The training was part of the Installation Force Protection Exercise, a new Installation Management Command program designed to test garrison staffs' antiterrorism response and crisis management capabilities.

The March 5-6 exercise was the second part in the two-step process that began with a seminar in December. The seminar offered a forum to discuss force protection and possible terrorist threats; then last week's exercise gave the garrison commander the opportunity to see his staff in action.

A team of role players gathered from organizations across Heidelberg to simulate contacts and agencies the staff would need or encounter during a crisis, including higher headquarters offices, host nation emergency responders and local and national media outlets.

When calls started coming in early the first day, the staff gathered in the Emergency Operations Center, jumping into action to manage a situation involving two simulated explosions.

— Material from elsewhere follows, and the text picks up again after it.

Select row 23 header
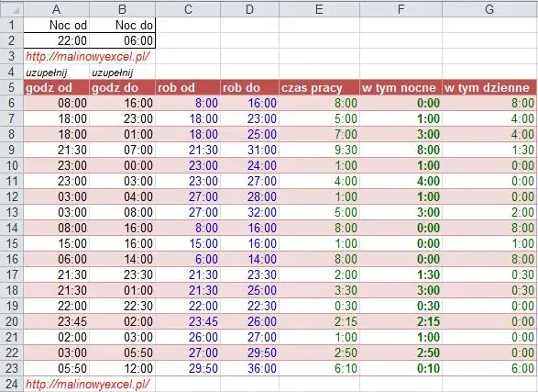 pos(12,368)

"This rehearses and exercises the staff and stresses them as close to reality as possible," said Col. Robert J. Ulses, U.S. Army Garrison Heidelberg commander. "We were able to implement our procedures and make them routine, so we're not learning while in a real situation."

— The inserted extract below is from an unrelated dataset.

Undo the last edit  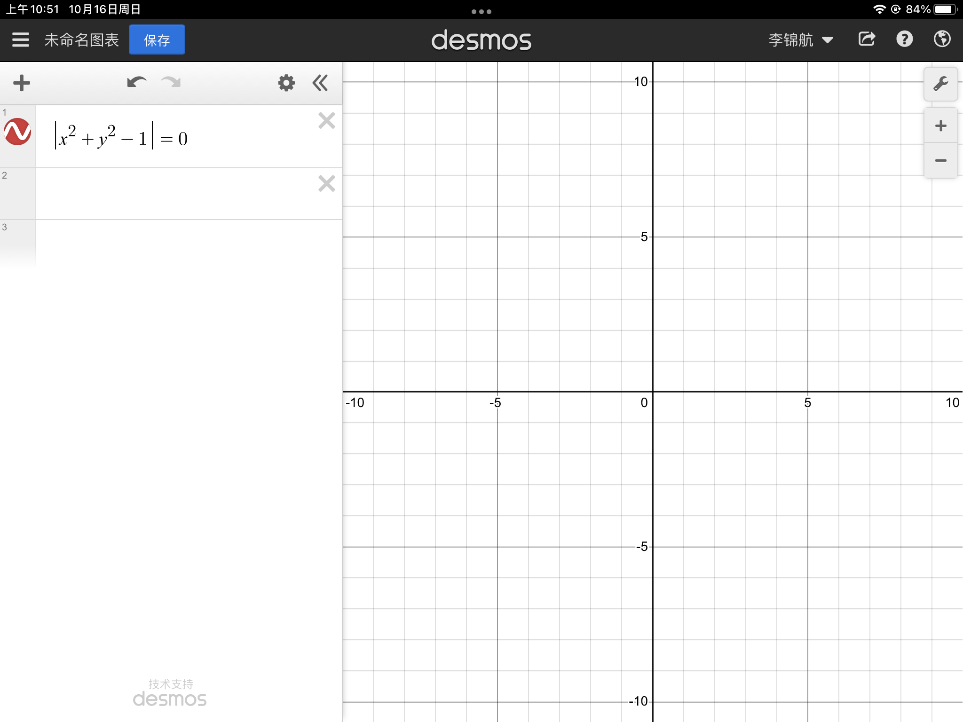[136, 83]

The IFPEX, which is part of IMCOM's leader development program, focuses on exercising the entire staff instead of just the first responders, which is where the focus lies in many full-scale exercises, Ulses said. To ensure the scenarios played out as close to reality as possible, only two people in Heidelberg knew what was to come.

"I checked to make sure the scenarios were realistic," said Mark Pickett, chemical, biological, radiological, nuclear and explosives operations specialist who served as one of the two "trusted agents." "I was privy to what the scenarios were, and I kept others from being able to plan ahead."

Ulses said the exercise was as close to a real-world situation as possible because each staff element had to immediately decide how to respond and then physically take action. The staff members coordinated with other offices just as they would in a real situation; a few key leaders even had to go on camera during a simulated press conference to discuss the scenario's events.

"I feel more confident that we are capable of handling a crisis - small or large," Ulses said after the exercise.

A seven-member team sponsored by the Army Management Staff College ran the IFPEX and evaluated the staff's response to the scenarios. The garrison commander used the experience to discover the strengths and weaknesses of his staff as a whole and in individual directorates.

"The lessons learned from the exercise will help us improve for the future and ensure we are prepared for any situation," Ulses said.